In normal tissues, the highest expression was in lymph, bone marrow, and spleen tissue, with low expression in other parts of the human body. FAM129C contains pleckstrin homology domain that may cause the protein to associate with the plasma membrane. It is expressed in early stages of B-cell differentiation, and in high levels in chronic lymphocytic leukemia, and in the activated subtype of diffuse large B-cell lymphoma. FAM129C is mainly expressed in the cytoplasm. The pattern of expression is similar to that of CXCR4, so may be involved in B cell development and B cell maturation during germinal center reaction.

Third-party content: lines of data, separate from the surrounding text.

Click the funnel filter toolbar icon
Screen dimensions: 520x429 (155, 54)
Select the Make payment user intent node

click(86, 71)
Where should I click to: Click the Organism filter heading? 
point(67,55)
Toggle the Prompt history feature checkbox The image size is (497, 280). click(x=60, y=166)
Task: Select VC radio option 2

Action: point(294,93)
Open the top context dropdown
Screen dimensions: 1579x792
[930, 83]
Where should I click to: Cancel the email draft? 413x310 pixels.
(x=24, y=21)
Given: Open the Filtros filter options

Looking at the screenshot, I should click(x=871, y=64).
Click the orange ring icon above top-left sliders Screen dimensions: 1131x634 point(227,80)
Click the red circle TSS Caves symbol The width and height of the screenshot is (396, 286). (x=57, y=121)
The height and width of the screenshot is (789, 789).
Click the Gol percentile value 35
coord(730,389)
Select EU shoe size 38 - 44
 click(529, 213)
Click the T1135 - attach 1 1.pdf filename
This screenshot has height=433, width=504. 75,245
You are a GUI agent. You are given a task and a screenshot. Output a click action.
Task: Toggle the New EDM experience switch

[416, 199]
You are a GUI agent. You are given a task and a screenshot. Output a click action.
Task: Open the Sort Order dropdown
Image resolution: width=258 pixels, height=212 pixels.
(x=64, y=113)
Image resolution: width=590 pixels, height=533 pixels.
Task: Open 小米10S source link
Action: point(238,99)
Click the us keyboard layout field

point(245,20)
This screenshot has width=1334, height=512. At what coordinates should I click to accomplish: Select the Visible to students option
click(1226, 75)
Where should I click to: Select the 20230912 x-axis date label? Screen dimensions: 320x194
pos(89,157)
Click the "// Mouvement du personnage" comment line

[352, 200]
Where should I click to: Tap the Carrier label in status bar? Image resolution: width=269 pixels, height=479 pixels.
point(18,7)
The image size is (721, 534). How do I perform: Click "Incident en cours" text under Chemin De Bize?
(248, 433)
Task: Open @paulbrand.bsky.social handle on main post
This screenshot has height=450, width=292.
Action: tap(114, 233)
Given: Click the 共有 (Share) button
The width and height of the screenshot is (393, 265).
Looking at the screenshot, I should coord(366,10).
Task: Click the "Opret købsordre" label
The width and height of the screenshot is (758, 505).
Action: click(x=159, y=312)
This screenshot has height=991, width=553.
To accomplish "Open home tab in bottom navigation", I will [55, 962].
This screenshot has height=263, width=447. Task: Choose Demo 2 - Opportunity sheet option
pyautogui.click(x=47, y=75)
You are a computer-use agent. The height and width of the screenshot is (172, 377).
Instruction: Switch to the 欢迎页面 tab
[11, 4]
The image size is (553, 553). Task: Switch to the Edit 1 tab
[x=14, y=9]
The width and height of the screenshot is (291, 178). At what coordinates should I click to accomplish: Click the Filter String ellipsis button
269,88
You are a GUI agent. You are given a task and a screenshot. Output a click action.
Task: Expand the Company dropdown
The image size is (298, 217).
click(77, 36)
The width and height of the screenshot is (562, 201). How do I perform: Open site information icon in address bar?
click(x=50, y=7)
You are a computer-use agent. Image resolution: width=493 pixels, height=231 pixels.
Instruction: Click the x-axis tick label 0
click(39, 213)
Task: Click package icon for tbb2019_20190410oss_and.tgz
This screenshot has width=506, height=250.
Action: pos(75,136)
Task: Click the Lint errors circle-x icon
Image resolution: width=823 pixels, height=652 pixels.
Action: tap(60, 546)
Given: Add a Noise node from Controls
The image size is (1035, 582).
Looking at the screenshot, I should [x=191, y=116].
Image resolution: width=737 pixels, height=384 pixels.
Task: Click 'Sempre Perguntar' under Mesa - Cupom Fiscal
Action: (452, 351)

In the human GEO profile, FAM129C appears to be expressed at lower levels in tissues with dilated cardiomyopathy by almost 50% when compared to non-failing septum tissue. This may mean that FAM129C plays a role in non-failing heart tissue. Another condition in which FAM129C is significantly down-regulated is with the wild-type genotype hippocampal tissue of Rubinstein-Taybi compared with the p300 +/- genotype. People with this condition have an increased risk of developing noncancerous and cancerous tumors such as leukemia and lymphoma

== Protein ==
The isoelectric point of NLP2 is 8.576000. The molecular weight is 77.4 kdal. The amino acid sequence is 697aa long

=== Structure ===
The predicted tertiary structure for NLP2 shows the FAM129C PH domain. There are seven predicted β sheets at the N terminus. This will form the tertiary structure of the pleckstrin homology domain.

== Protein post-modification ==
Transmembrane domains, peptide cleavage sites, or strong glycosylation sites were not predicted for NLP2. A total of 32 likely phosphorylation sites were predicted on Serine (25,) Threonine (5), and Tyrosine (2).